One last question on this php script:D

Fiveohhh

Diamond Member
Jan 18, 2002
3,776
0
0
Hopefully this will be my last question on this script. How do I get it to verify the username is valid It does it now, but if I have a valid username and an invalid PW I still get an invalid username error. I thought in line 8 I was grabbing the name column and if a name doesn't match get an invalid username msg, and than exit.

Hopefully this will be the last question I have on this thing:D

you can check it out here
http://www.kx9.net/login.php
the pw/un in the DB are
un:wer
pw:wer






<?php

$conn = mysql_connect("localhost", "xxxxxx", "xxxxxx");
mysql_select_db("xxxxxxx_login", $conn);
$uname = $_POST['name'];
$upass = $_POST['password'];
if (!empty($uname) && !empty($upass)) {
$sql1 = "select name from logins";
$unamecheck = mysql_query($sql1) or die (mysql_error());
if ($unamecheck != $uname){
echo "Invalid username";
exit;}
$sql = "select name, password from logins where name = '$uname'";
$result = mysql_query($sql) or die (mysql_error());
extract(mysql_fetch_assoc($result));
if ($password == $_POST["password"]) {
header ("Location: <a href='http://www.jza2000.com/");' target='_blank'>http://www.jza2000.com/");</a>
} else {
echo "You entered an invalid password, please double check and try again";
}}
elseif (empty($uname) or empty($upass)) {
echo "You left a field blank.";
}
?>
 

CTho9305

Elite Member
Jul 26, 2000
9,214
1
81
Uh... first, your "select name from logins" should be really "select name from logins where name = '$uname'". After you set $result, do a check on mysql_num_rows to make sure that you get exactly 0 or 1 results. If you get more, you have a problem. If you get none, then throw the invalid username error. If you get one, then compare the passwords. There is no reason to do 2 sql selects.

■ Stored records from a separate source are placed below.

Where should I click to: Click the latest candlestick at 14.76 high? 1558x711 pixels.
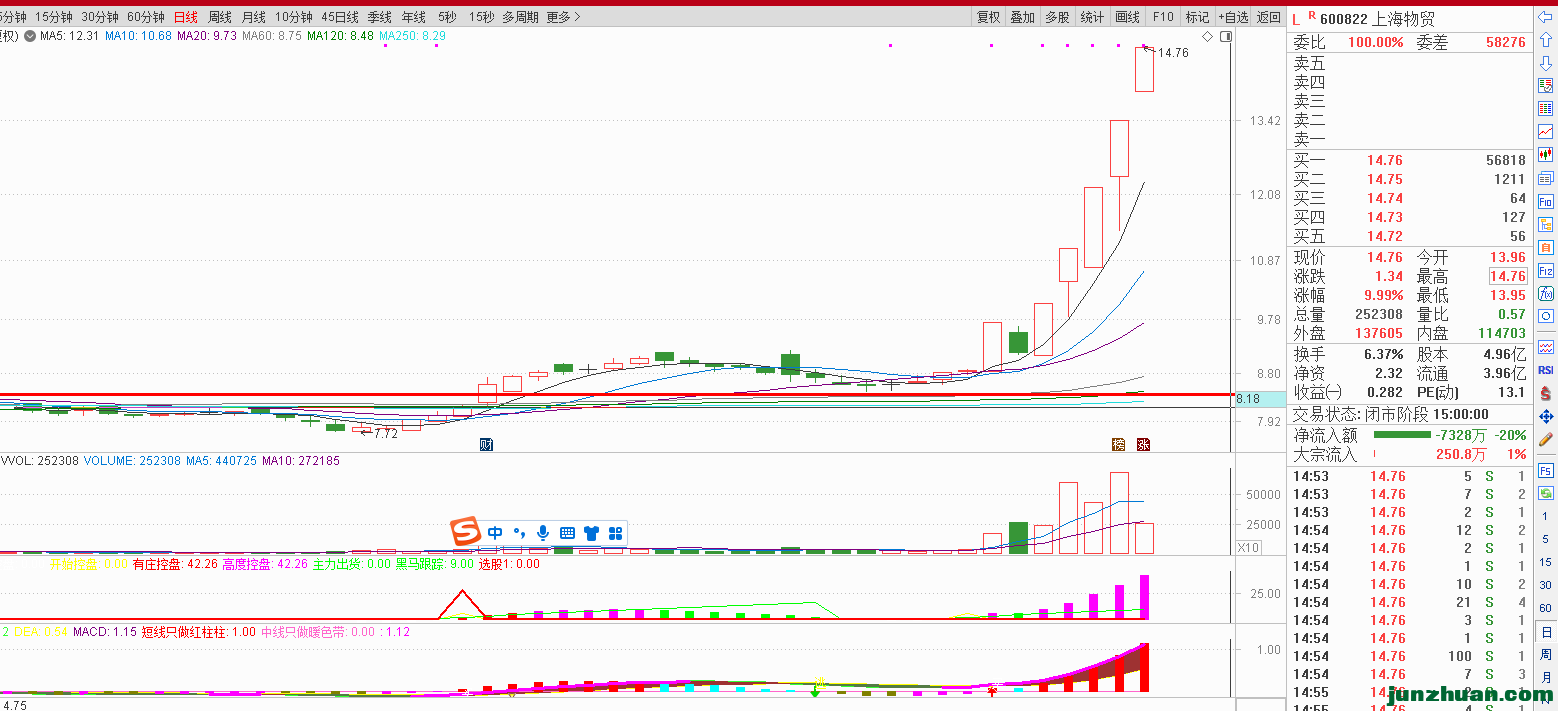click(1144, 70)
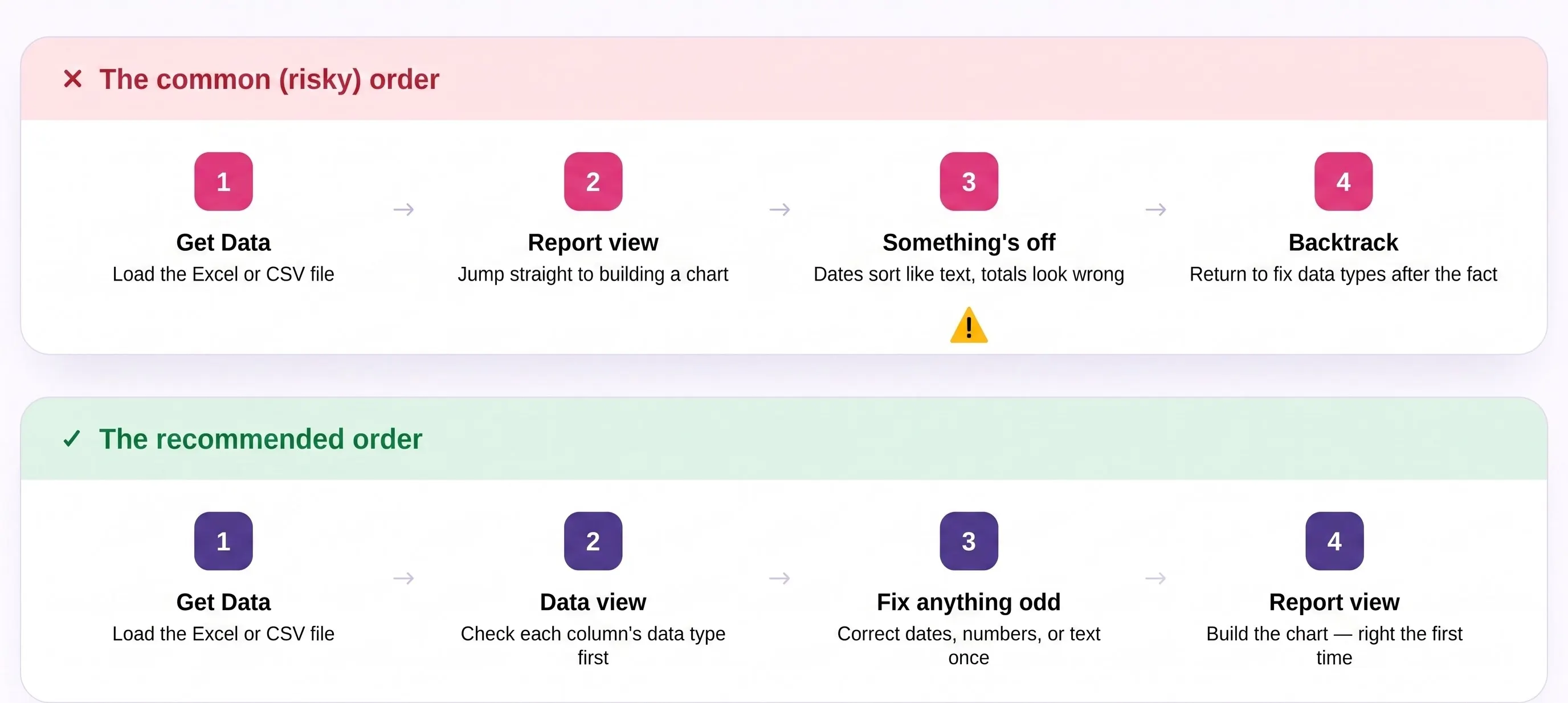
Task: Click 'The common (risky) order' heading
Action: click(269, 80)
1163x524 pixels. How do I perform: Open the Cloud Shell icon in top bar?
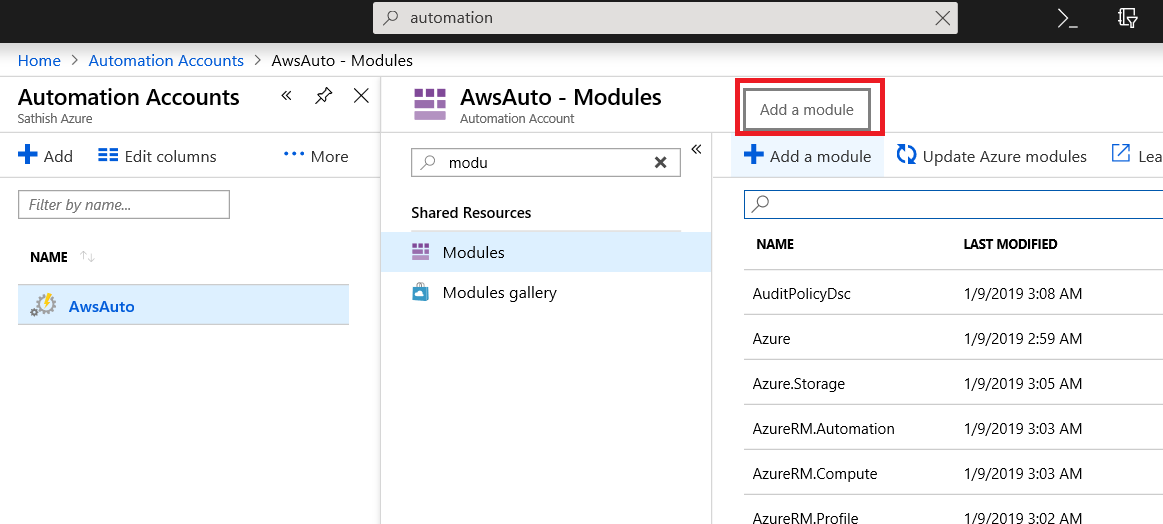coord(1067,18)
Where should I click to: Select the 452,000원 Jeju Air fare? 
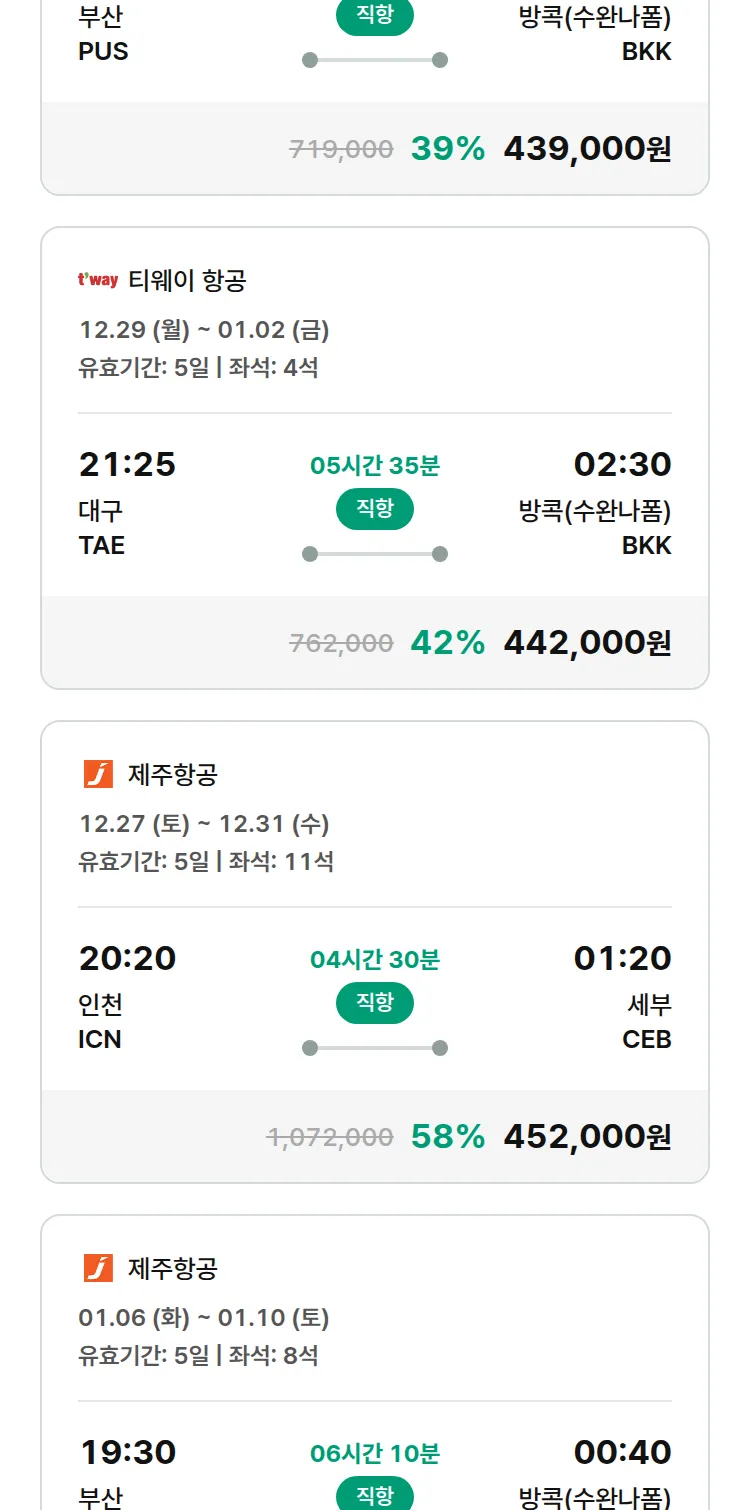coord(587,1136)
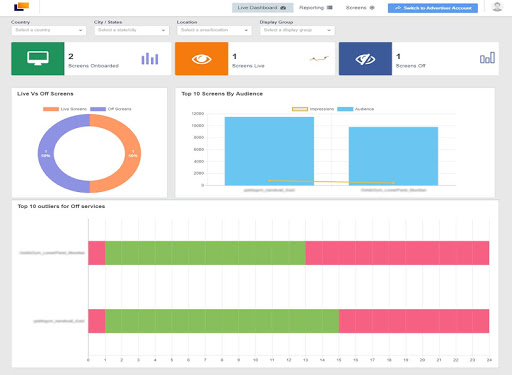Toggle Impressions legend in audience chart
This screenshot has width=512, height=375.
tap(313, 109)
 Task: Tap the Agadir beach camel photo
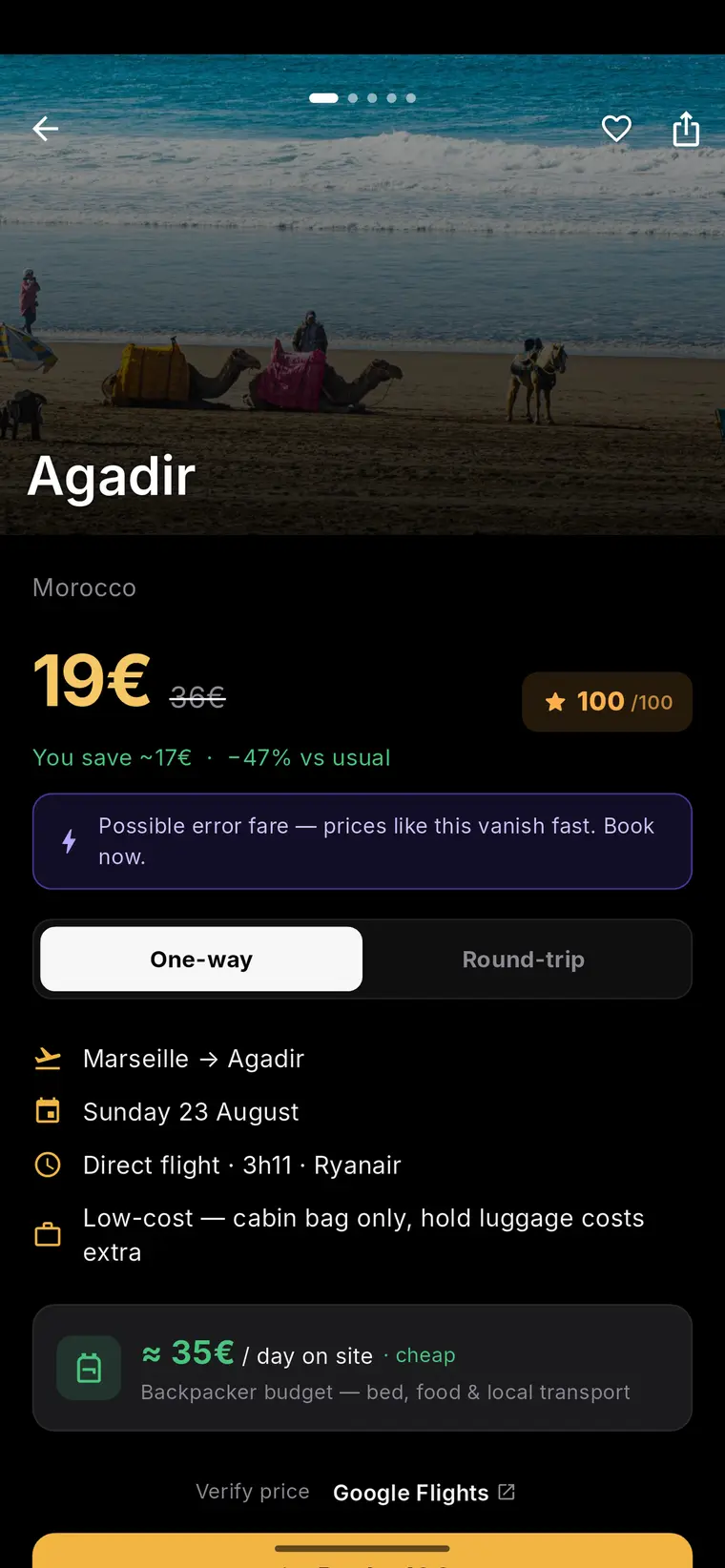pos(362,294)
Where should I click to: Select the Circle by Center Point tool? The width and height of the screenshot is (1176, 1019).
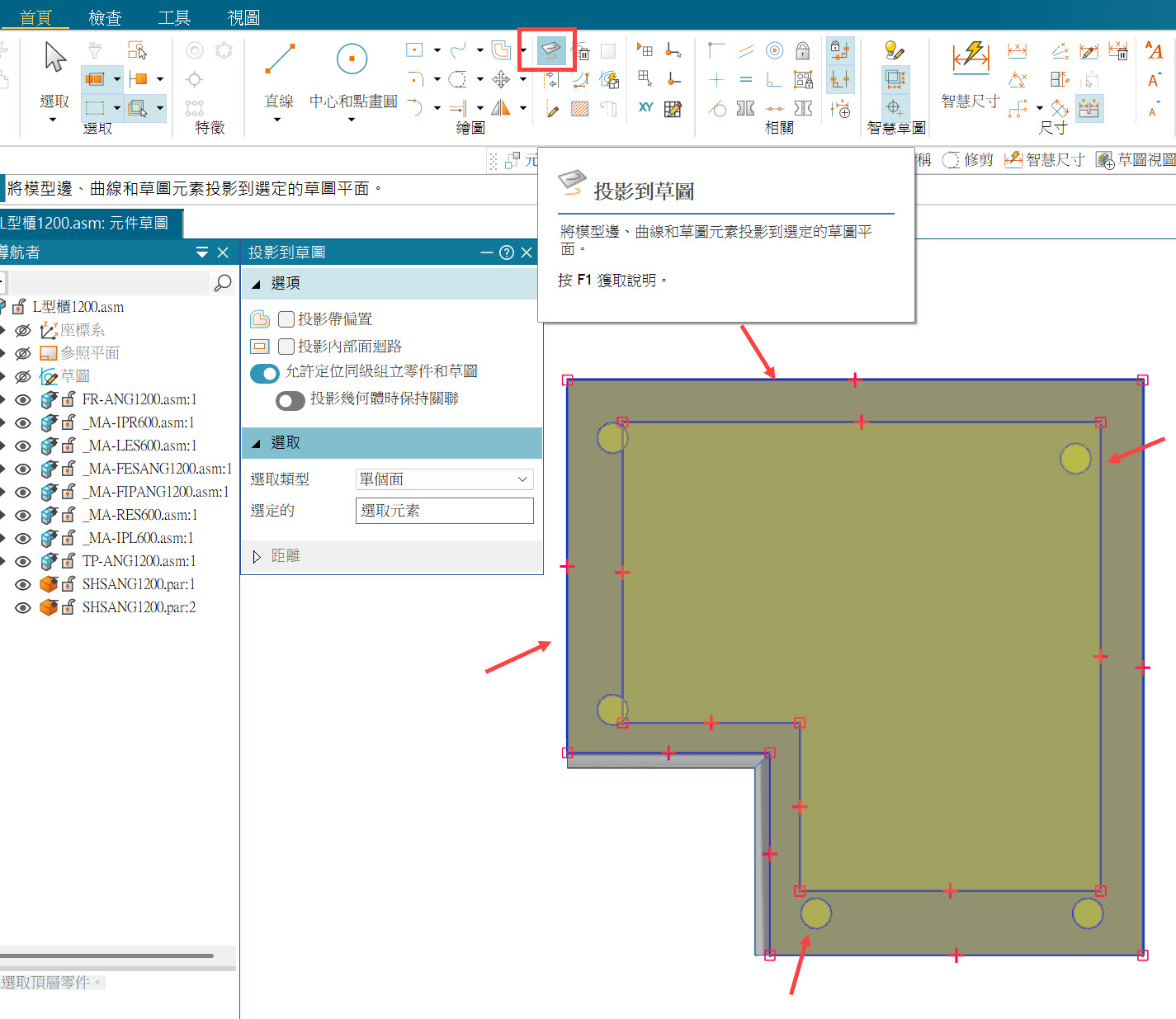pos(352,59)
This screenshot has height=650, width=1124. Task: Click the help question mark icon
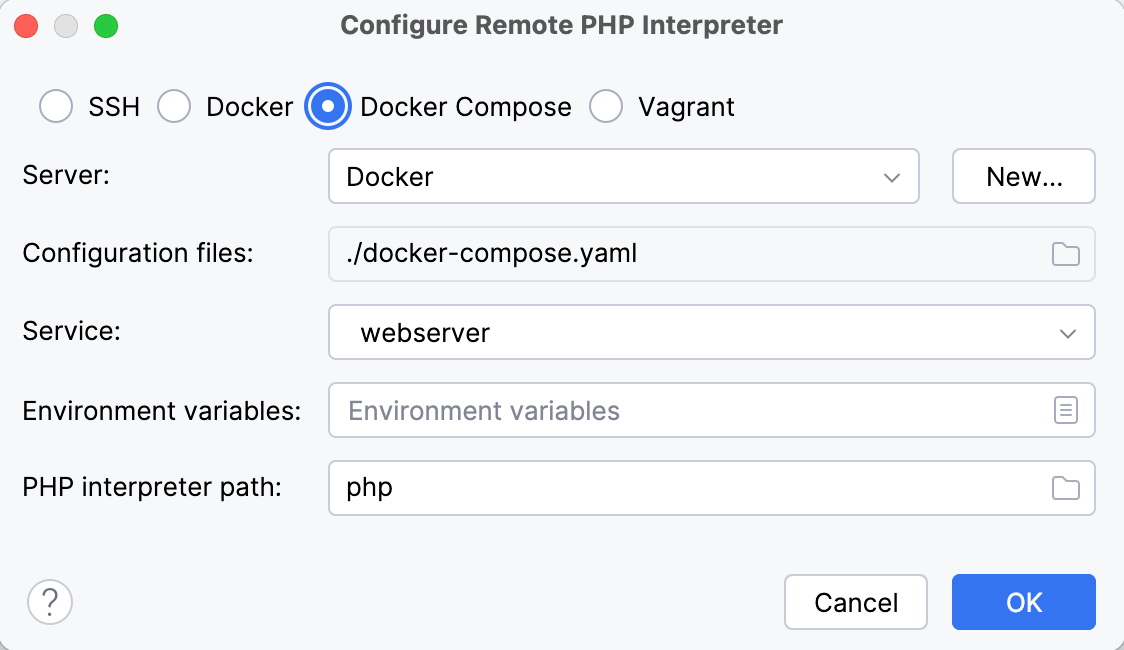coord(49,602)
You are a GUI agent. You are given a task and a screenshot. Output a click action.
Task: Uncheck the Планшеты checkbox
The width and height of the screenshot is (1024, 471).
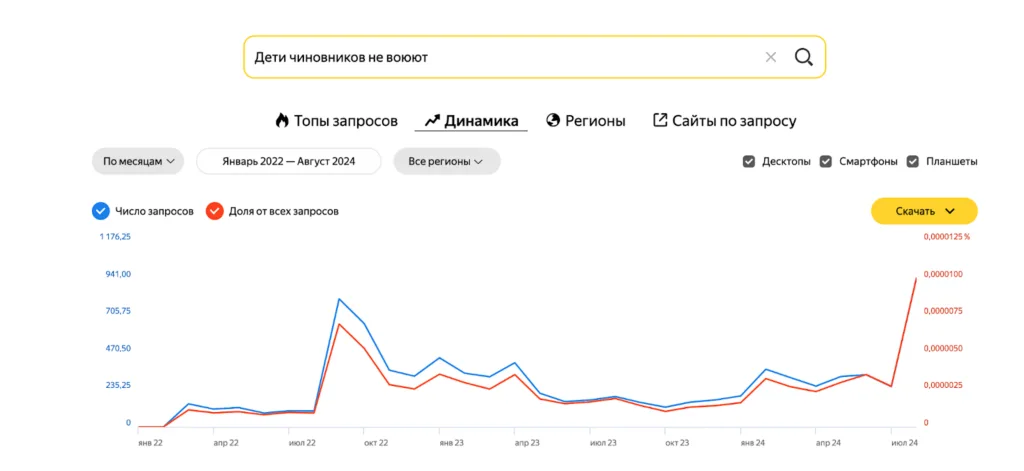point(913,161)
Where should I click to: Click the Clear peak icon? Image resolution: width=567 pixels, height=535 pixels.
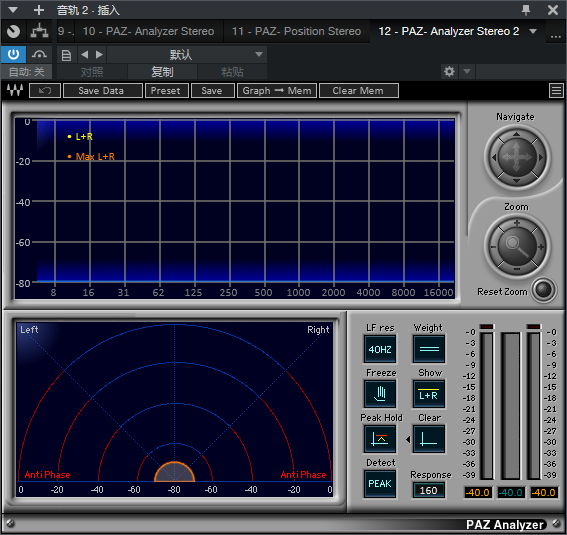(x=429, y=439)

Second, you need to store encrypted passwords if you want even a tiny bit of security. You should also really not tell the visitor that they entered a valid username but invalid password if you want even more security.

edit: Here's a login function I wrote a while back:
function doLogin($username, $password) //password should actually be the md5() of the string from the user
{
if(makeConnection() == true){ //makeConnection() establishes a connection to my database
$logged_in = false;
$sql = "SELECT ID FROM t_user WHERE username='$username' AND password='$password'";
$res = mysql_query($sql) or die(mysql_error());
$numrows = mysql_num_rows($res);
if($numrows == 1)
{
$logged_in = true;
$_SESSION['loggedin'] = $logged_in;
$myrow = mysql_fetch_array($res);
$_SESSION['user_ID'] = $myrow['ID'];
$_SESSION['username'] = $username;
} else{ // this catches the case where there were no results OR multiple results (the latter is actually a sign of a serious problem, but we don't need to worry about that for a general case ;))
$logged_in = false;
}
return $logged_in;
}
die ("db error"); //we should have returned already.
return false; // only if db connection fails. We should never get here anyway.
}
 

Fiveohhh

Diamond Member
Jan 18, 2002
3,776
0
0
thanks I'll try it out. planning on encrypting them eventually, but just trying to get the functionality of it going.